2次予選3日目(その2)
- 77 アレクセイ タルタコフスキー Alexei TARTAKOVSKI アメリカ
Chopin 10-8はオーソドックスだが悪くない。3番ソナタも、冒頭ちょっと硬かったがすぐに調子が出てきた。すっきりと端正な表現で音が美しい。緩徐部分も甘い音色でよく歌っている(しかし過剰にならない)。終楽章では部分部分でテンポを変えるのは賛成できないが、それ以外はよかった。最後のRachmaninovも美音で聴かせていた。
- 67 佐藤 卓史 日本
Bergは結構メリハリが激しく、真面目さだけではないようだ。委嘱作品も気のせいか吹っ切れた感じでノリがよく、(1次であんなこを書いたからではないだろうが)攻めの姿勢が見える。Chopin 10-1は音コンでも弾いた得意曲(ショパコンで弾いたかな)だけあって手馴れたもの。流れるよう。最後のSchumannは実川君よりよく表現のツボを押さえており、さすが年の功というか、年季が入っている。全体にテンポがよく、流れが沈滞しない。中盤からは一気呵成という感じでグイグイと攻めていく。このシンフォニックエチュードはなかなかの名演であった。
- 92 チュウ ハオ ZHU Hao 中国
Chopin 10-8はTartakovskiよりさらに滑らかで上手い。最後にミスったのは愛嬌か。バラ3もうまく盛り上げていた。Lisztの超絶8番も出だしはちょっと力みがあったが、後は好調。スケールが大きく、ミスはちょこちょこあったが難所の跳躍部分も速いテンポにもかかわらずほとんどノーミス。1次のときもそうだったが、全体的に非常に筋のよいピアニストという感じである。

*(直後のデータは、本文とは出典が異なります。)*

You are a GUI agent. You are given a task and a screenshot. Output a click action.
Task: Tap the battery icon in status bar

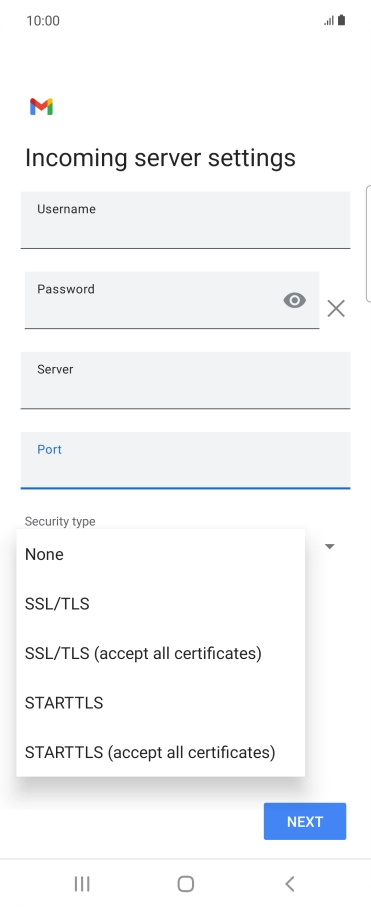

- 72 ソ ヒョンミン SUH Hyung-Min 韓国
Lisztの回想は音がクリーミー。続いて今回何回目かのスケ3だが、主題の力感、スピード感があってこれもよい。欲を言えば中間部のスダレはもっとデリケートにやってほしいけど(彼のは健康的)。Ravelもテクは十分に魅せた。打鍵、テンポが(韓国人らしく?)ちょっとアグレッシブ過ぎる気もして、もう少し上品な表現も織り交ぜるとよいと思ったが(多少うるさく感じることもある)、最後は十分に盛り上げていた。